If at the moment of collision the circle center is at $(c_x,c_y)$ and the corner at $(r_x,r_y)$ and the velocity before is $(v_x,v_y)$, then the velocity after the collision is determined by $(v_x',v_y')=(v_x+q(c_x-r_x), v_y+q(c_y-r_y))$ and - assuming for simplicity that no rotation is produced - same kinetic energy: $v'^2=v^2$. You can use this to find the nonzero solution for $q$ and hence the new velocity: $$\begin{align}v_x^2+v_y^2&=(v_x+q(c_x-r_x))^2+(v_y+q(c_y-r_y))^2\\ \implies\quad0&=2q(v_x(c_x-r_x)+v_y(c_y-r_y))+q^2((c_x-r_x)^2+(c_y-r_y))^2\\ \implies \quad q&=-\frac{2(v_x(c_x-r_x)+v_y(c_y-r_y))}{R^2} \end{align}$$ where $R$ is the radius of your circle.

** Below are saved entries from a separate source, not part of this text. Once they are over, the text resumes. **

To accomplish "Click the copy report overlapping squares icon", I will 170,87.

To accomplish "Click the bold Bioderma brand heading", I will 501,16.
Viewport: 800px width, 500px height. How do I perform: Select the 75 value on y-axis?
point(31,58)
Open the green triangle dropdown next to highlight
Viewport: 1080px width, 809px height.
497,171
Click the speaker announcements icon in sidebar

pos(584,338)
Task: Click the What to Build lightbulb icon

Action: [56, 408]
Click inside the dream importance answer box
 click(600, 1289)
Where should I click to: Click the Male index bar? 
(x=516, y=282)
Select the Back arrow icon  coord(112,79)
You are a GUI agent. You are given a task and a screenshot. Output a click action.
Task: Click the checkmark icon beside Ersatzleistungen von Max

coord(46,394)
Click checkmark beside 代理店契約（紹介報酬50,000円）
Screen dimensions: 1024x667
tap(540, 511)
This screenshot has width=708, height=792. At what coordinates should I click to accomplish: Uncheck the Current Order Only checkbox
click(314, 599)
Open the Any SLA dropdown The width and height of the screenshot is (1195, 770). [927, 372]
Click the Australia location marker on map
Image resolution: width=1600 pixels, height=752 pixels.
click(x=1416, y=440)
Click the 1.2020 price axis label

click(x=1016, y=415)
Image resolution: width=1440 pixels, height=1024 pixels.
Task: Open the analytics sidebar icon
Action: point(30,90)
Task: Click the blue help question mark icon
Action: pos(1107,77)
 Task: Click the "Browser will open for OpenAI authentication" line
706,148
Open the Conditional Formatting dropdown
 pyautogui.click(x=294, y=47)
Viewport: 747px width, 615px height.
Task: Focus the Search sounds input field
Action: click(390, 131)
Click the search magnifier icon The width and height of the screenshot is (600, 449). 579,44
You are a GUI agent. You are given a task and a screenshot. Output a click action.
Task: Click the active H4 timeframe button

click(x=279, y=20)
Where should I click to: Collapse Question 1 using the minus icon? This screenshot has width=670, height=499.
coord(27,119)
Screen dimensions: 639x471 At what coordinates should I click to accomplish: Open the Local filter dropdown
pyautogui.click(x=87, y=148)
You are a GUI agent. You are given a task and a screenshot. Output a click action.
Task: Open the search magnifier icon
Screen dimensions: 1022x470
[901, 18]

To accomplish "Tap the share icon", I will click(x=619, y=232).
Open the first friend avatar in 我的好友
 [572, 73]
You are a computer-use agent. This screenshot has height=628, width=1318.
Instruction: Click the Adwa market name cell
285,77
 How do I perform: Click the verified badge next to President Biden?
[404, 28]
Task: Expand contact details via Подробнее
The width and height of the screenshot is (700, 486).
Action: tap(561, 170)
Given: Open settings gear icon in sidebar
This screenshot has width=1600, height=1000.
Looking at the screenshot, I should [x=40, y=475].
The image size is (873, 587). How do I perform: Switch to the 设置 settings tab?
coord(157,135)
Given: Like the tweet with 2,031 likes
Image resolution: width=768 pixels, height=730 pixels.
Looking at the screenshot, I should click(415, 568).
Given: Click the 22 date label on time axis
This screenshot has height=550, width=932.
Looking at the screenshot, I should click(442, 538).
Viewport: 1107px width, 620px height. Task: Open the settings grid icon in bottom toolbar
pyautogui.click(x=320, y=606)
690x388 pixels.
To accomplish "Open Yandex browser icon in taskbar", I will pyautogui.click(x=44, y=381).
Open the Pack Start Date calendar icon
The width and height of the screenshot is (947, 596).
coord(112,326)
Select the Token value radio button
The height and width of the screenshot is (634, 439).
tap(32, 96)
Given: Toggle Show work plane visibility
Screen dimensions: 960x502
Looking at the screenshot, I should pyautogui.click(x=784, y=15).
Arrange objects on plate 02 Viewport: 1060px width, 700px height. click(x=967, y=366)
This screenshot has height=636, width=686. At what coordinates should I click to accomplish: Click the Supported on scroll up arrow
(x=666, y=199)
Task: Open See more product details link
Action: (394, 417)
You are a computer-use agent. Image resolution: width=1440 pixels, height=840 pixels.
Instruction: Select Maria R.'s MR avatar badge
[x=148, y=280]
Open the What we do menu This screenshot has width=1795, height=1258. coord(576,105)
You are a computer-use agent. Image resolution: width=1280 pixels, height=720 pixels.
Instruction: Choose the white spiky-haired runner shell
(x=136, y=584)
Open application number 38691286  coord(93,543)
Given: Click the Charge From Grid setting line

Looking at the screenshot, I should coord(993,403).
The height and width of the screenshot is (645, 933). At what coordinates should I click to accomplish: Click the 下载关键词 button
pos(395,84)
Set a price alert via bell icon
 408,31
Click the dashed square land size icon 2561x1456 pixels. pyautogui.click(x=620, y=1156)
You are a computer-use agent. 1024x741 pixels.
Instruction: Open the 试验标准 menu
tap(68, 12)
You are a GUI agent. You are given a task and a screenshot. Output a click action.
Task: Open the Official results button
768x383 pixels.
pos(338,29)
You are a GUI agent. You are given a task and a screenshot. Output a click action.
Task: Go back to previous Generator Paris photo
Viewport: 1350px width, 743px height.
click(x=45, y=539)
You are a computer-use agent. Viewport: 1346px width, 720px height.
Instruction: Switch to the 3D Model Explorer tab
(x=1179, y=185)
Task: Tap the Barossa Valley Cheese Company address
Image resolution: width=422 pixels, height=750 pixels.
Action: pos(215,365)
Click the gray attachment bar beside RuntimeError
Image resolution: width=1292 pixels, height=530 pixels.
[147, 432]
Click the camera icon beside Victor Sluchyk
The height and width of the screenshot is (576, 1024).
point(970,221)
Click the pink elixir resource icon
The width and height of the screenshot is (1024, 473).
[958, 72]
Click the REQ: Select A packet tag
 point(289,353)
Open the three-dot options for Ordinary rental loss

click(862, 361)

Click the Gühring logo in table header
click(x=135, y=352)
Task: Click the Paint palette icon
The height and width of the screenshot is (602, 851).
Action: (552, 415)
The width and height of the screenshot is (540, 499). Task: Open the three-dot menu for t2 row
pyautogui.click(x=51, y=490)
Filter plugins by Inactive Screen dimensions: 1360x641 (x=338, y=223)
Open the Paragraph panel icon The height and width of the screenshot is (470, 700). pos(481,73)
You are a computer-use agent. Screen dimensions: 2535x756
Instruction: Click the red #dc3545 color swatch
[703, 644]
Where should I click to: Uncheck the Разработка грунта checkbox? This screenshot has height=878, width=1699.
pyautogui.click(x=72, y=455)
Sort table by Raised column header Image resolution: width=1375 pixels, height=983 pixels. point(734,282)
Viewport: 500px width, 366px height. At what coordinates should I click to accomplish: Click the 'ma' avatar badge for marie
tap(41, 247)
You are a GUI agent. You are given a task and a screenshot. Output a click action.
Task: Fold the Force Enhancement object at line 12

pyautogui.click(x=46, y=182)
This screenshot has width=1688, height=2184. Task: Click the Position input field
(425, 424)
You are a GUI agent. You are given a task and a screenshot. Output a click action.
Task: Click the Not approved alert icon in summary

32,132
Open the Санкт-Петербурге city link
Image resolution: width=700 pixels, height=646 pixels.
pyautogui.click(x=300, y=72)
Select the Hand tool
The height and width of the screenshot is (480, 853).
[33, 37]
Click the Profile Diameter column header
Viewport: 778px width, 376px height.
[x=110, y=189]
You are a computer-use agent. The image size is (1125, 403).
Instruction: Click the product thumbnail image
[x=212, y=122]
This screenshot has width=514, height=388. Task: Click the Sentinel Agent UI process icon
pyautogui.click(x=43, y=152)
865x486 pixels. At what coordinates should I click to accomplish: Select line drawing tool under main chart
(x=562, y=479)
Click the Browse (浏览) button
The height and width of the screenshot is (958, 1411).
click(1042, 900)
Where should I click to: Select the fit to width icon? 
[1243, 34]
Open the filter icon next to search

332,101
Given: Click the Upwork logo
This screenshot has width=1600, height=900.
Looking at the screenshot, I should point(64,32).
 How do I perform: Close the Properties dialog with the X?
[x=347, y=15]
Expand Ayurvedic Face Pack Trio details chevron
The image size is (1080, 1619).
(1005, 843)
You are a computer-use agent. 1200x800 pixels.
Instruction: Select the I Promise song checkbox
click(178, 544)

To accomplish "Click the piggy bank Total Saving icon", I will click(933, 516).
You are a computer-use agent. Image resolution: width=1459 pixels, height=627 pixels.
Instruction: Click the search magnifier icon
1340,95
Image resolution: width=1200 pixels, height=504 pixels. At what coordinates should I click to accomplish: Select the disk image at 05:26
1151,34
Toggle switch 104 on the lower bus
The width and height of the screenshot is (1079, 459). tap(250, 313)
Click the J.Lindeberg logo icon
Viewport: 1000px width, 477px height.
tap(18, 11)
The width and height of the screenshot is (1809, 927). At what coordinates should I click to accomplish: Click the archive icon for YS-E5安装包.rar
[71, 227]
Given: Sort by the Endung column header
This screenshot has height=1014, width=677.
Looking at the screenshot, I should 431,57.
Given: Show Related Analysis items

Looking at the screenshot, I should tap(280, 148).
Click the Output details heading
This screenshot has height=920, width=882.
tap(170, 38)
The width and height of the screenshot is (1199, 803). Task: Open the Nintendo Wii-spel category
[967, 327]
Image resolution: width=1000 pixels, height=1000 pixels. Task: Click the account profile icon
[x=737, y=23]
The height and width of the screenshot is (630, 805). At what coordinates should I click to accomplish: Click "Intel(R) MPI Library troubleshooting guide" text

If the rectangle (still of infinite mass) is moving, it is best to assume the rectangle at rest (or rather the common center of gravity - but that is the center of gravity of the rectangle), i.e. you first subtract the rectangle velocity from the circle velocity, then compute the new circle velocity and add back the rectangle velocity.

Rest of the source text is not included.